The resulting model makes the following approximation:

\[ score \approxeq 33.60 + 20.60 \times region + 14.60 \times geslacht - 14.20 \times region \times geslacht \]

where *region* is 0 for the Dutch and 1 for the Flemish, and *geslacht* is 0 for males and 1 for females.

The estimated intercept of 33.60 is now the estimate for the mean score of the male Dutch population. The positive value for “regionF” means that your score goes up by 20.60 is you’re Flemish (*p* = 0.011) and by 14.60 if you’re a woman (almost significant: *p* = 0.059).

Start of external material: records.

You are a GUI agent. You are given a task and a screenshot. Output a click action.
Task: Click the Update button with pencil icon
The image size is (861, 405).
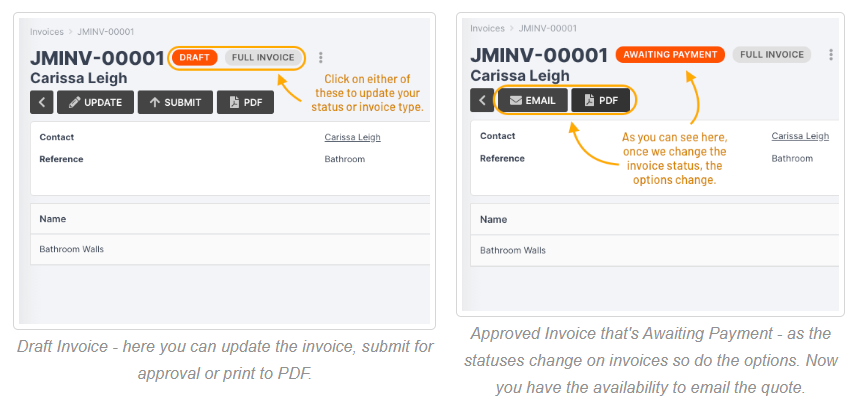click(x=95, y=102)
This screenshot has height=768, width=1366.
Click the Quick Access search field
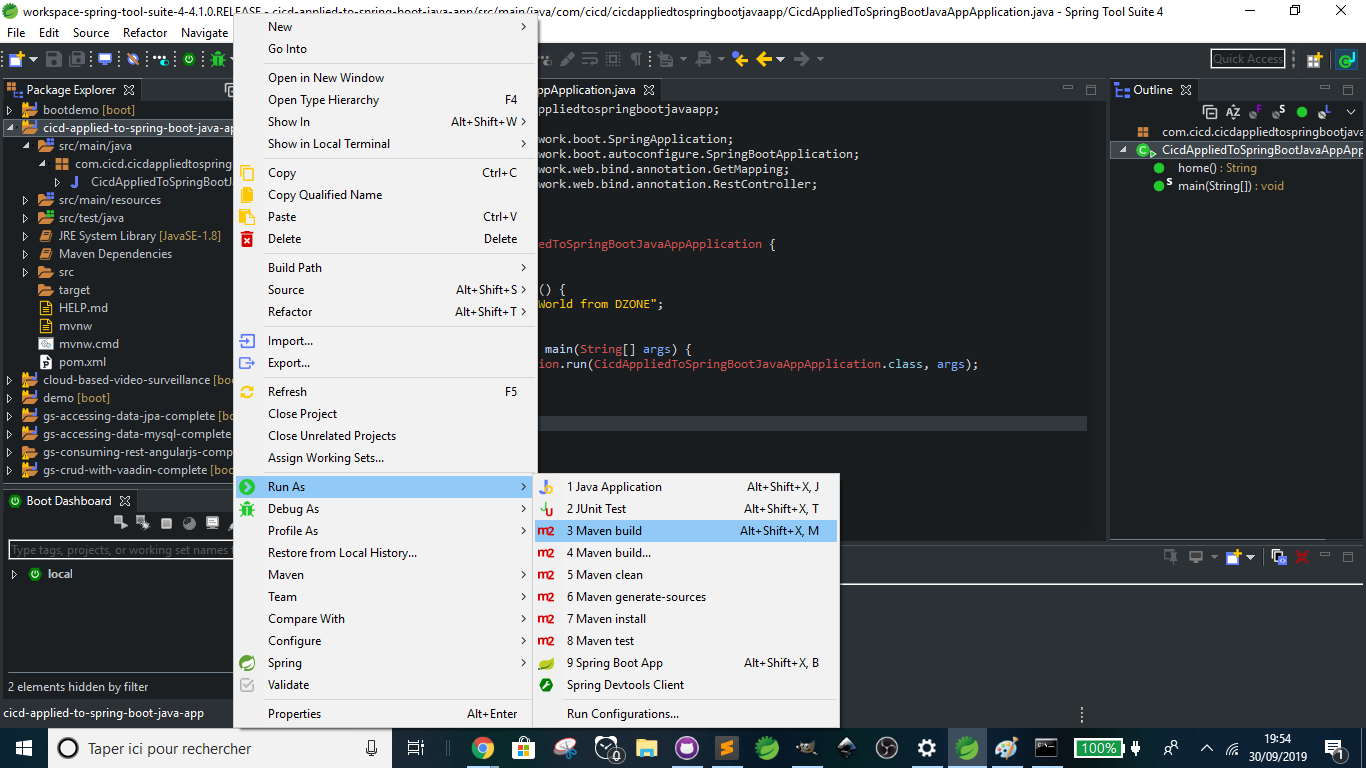[x=1247, y=59]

The interaction estimate of -14.20 means that those benefits don’t add up if you are both Flemish (region = 1) and a woman (geslacht = 1): you have to subtract 14.20, although this number doesn’t differ significantly from zero (*p* = 0.181). That tells us that the four groups have the following estimated means (please also try substituting 0’s and 1’s in the above equation):

- male Dutch: 33.60
- male Flemish: 33.60 + 20.60 = 54.20
- female Dutch: 33.60 + 14.60 = 48.20
- female Flemish: 33.60 + 20.60 + 14.60 - 14.20 = 54.60

If the interaction had come out significant, we would have been able to conclude that the female advantage is greater for Dutch than for Flemish people, or, equivalently, that the Flemish advantage is greater for males than for females. Or perhaps we can report something that suggests to a lesser extent that there are indeed advantages everywhere (such as a female advantage for the Flemish), for instance “the difference score of females minus males is greater for Dutch people than for Flemish people.”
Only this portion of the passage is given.